Richard Marles, visiting PNG in his capacity as defence minister, said on Thursday that he had “personally spoken with the NRL a number of times about this”.

“I’ve long felt that it would be so meaningful for PNG to have a team in the NRL,” Marles said.

“I think the NRL is as well disposed towards this idea as they’ve ever been.”

PNG launched its campaign to become the 18th NRL team in the competition earlier this year, prompting the Australian prime minister, Anthony Albanese, to pledge his support at the Pacific Islands Forum in July.

Albanese said the NRL should look at eventually having a team from PNG or a broader “Pacific” team.

Marles offered enthusiastic support after a meeting with the PNG prime minister, James Marape, who told him rugby league was “a passion” but could also help foster national unity.

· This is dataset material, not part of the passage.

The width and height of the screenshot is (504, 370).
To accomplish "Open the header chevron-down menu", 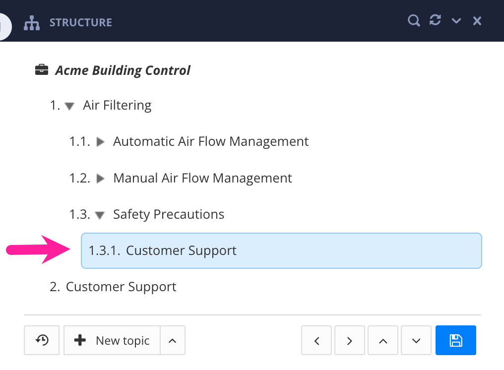I will pyautogui.click(x=456, y=21).
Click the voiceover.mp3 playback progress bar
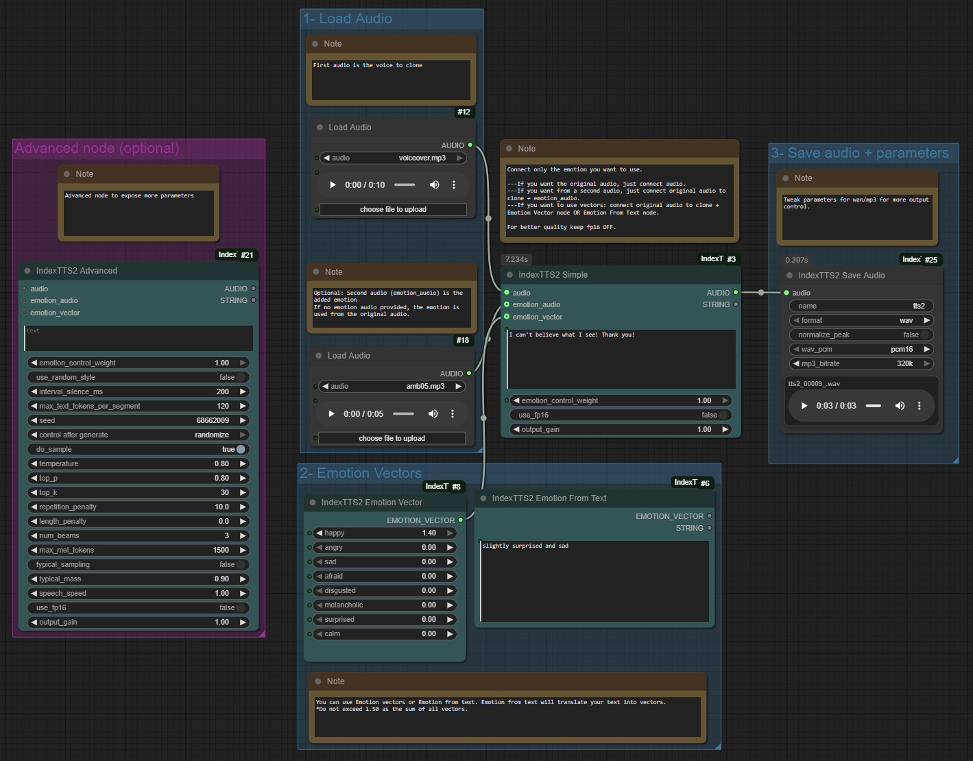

“Certainly, from our government’s point of view, we’re really keen to pursue the idea,” Marles said in Port Moresby.

“And I think now’s the time to see when we can actually get this off the ground and really take steps down the path of making this a reality. It’d be really important for PNG [and] it’d be so important for our relationship.”

Referring to the name of PNG’s national team, Marles added: “It would be absolutely incredible to see the Kumuls be playing in the NRL.”

He did not put a definite timeframe on the team’s entry into the competition, saying “we want to work to that end as quickly as we can”.

Marles and Marape discussed how to advance the NRL bid during a visit otherwise dominated by a focus on closer defence cooperation between Australia and PNG.

Marles said Australia wanted to help plug any “gaps” in PNG’s defence capability. He said it “makes sense to be working more closely with friends” given the tense strategic circumstances – a reference to growing tensions between China and the US.

That cooperation could include more surveillance missions to detect illegal fishing in the Pacific.

“Certainly for PNG, for a lot of Pacific countries, their exclusive economic zone is one of the most important economic assets that they have and it’s really important that we’re protecting that,” Marles said.

Marape emphasised trade and economic ties between PNG and Australia. “We’re now at an almost, if not at an equal level of relationship; we see eye-to-eye in most matters,” the PNG prime minister said.

Senior PNG ministers will visit Canberra for talks in November and Albanese is expected to visit Port Moresby in December.